Show the classification report on the testing set

In [18]:
clf_report = classification_report(y_test, testing_predicted)
print(clf_report)

              precision    recall  f1-score   support

           0       0.90      0.89      0.90      7496
           1       0.89      0.91      0.90      7504

    accuracy                           0.90     15000
   macro avg       0.90      0.90      0.90     15000
weighted avg       0.90      0.90      0.90     15000



Create a function to detect text sentiment

In [19]:
def sentiment_predict(model, text):
    sentiment = model.predict(text)
    print(str(text).replace("\\n     ", ''))
    if sentiment == 0:
        output = 'This is a negative review'
    else:
        output = 'This is a positive review'
    return output

Create new samples

In [20]:
new_review_sample = [
    ["""
     I could have actually cried watching this. Dr. Strange is one of my favourite Marvel movies but this was just plain awful. 
     1 hour in and I was debating leaving. Marvel are losing their touch, and ever since Endgame, it just hasn't felt the same, 
     apart from NWH. Sam Raimi messed up big time.
     """
    ],
    ["""
     While this film has a more grim tone than its predecessors it's still a Marvel film at heart. Of course it would take Sam Raimi 
     to find the perfect blend of comic-book-movie, horror, fantasy and slapstick. He might be working with a massive budget now, but 
     the man stays true to his roots and sticking with what he knows pays off.
     The pacing may seem disjointed or fragmented at times, but I feel that only reflects the complex nature of 
     the multiverse within the film. Maybe it's not like other groundbreaking MCU films, but ultimately this is an entertaining feature.
     """
    ]
]

Predict sample 0

In [21]:
sentiment_predict(clf, new_review_sample[0])

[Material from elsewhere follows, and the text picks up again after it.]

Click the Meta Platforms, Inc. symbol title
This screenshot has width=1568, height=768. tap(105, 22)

["I could have actually cried watching this. Dr. Strange is one of my favourite Marvel movies but this was just plain awful. 1 hour in and I was debating leaving. Marvel are losing their touch, and ever since Endgame, it just hasn't felt the same, apart from NWH. Sam Raimi messed up big time."]


'This is a negative review'

Predict sample 1

In [22]:
sentiment_predict(clf, new_review_sample[1])

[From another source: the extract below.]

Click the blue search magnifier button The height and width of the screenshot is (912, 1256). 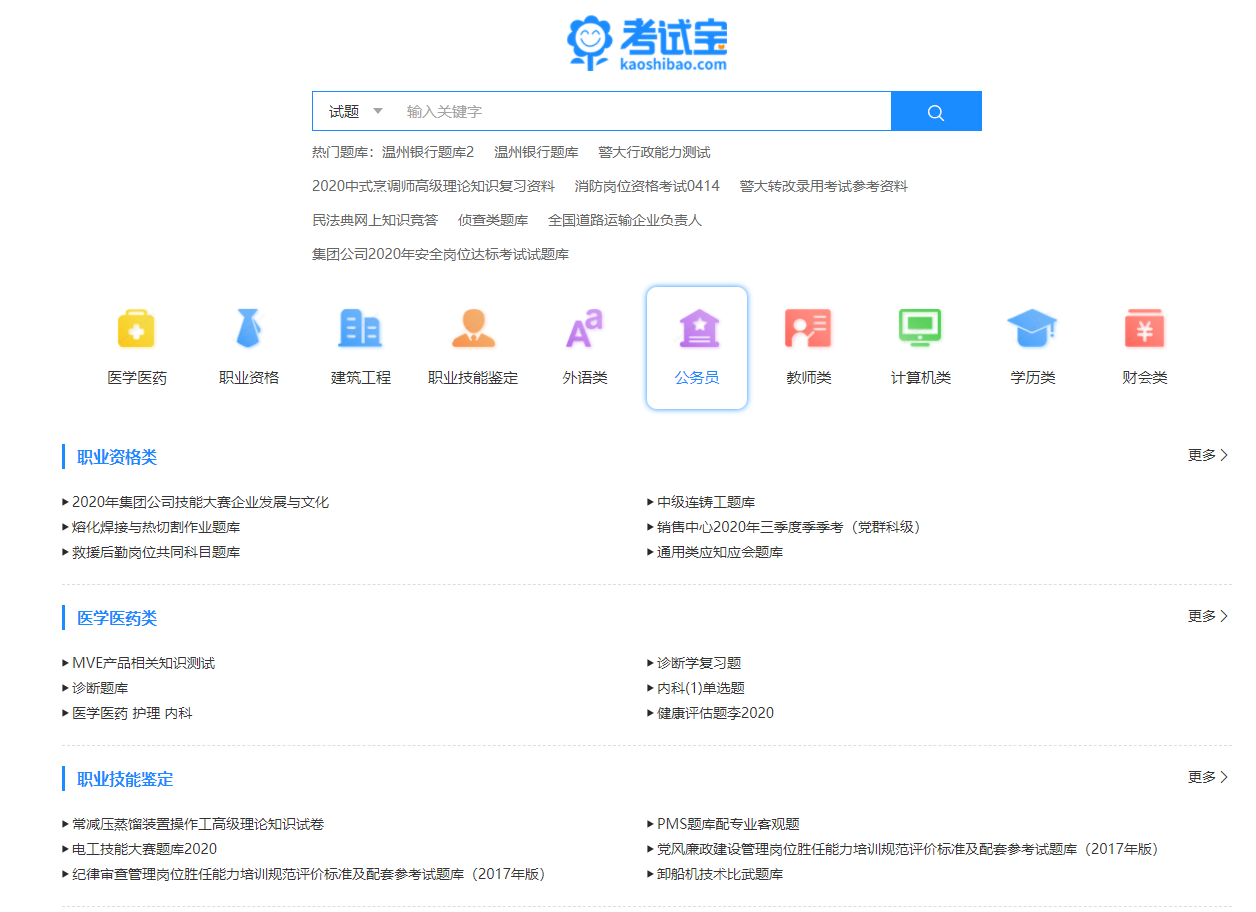[935, 110]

["While this film has a more grim tone than its predecessors it's still a Marvel film at heart. Of course it would take Sam Raimi to find the perfect blend of comic-book-movie, horror, fantasy and slapstick. He might be working with a massive budget now, but the man stays true to his roots and sticking with what he knows pays off.The pacing may seem disjointed or fragmented at times, but I feel that only reflects the complex nature of the multiverse within the film. Maybe it's not like other groundbreaking MCU films, but ultimately this is an entertaining feature."]


'This is a positive review'

## Save model

In [23]:
filename = "model/movie_review_model.sav"
joblib.dump(clf, filename)

['model/movie_review_model.sav']

## Conclusion

In this project, we have succeeded in building a model that is able to predict user sentiment in movie reviews. The 50,000 user review samples were randomly splitted into two subsets, namely the training set and the testing set, each 70% and 30%, respectively. The prediction model built using logistic regression has been trained and produces a very good training accuracy, which is 0.931. The model is also able to maintain a fairly good accuracy in testing the testing set, which is 0.897.